私は、日本に帰って教壇に立つようになってから、アメリカの教師の真似をして、「それはいい質問だ」を連発するようになった。その都度、大きな利益を受けたと実感したからだ。
テーマがあれば、地球を動かせる
上で「質問」と言ったことを、「テーマ」と言い換えてもよい(ただ、テーマはもっと全体的で体系的なものを指すことが多い。質問は断片的で、体系的とは限らない)。
論文を書くのに最も重要なのは、「いいテーマ」を選ぶことだ。それができれば、論文の8割はできたようなものだ。アルキメデスの真似をして、「私にテーマを与えよ。そうすれば地球を動かして見せる」と言ってもよい。

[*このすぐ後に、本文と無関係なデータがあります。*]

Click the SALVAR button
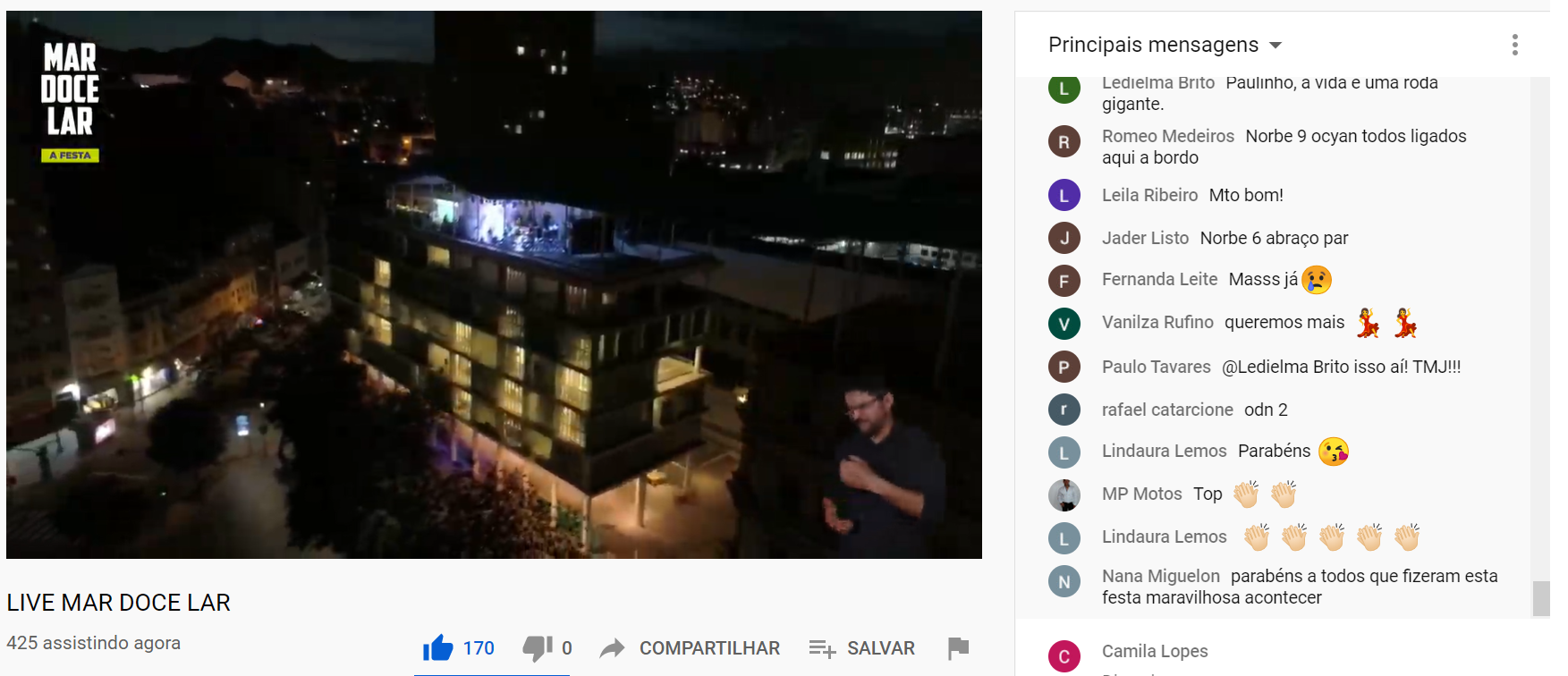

これが正しいことは、その後さまざまな文章を書くようになって、明確にわかった。よいテーマさえ見出せれば、それについての文章を書くのはそれほど難しいことではない。「よいテーマが見つからないから書けない」のはほぼ自明だが、その裏命題(対偶命題の逆命題)も真なのである。
アメリカの大学院の学生は、コーヒーポットのある小さな部屋に三々五々集まって、雑談をする。雑談の中からテーマを見出そうとしているのだ。大学や研究所で最も重要なのはここであることもわかった。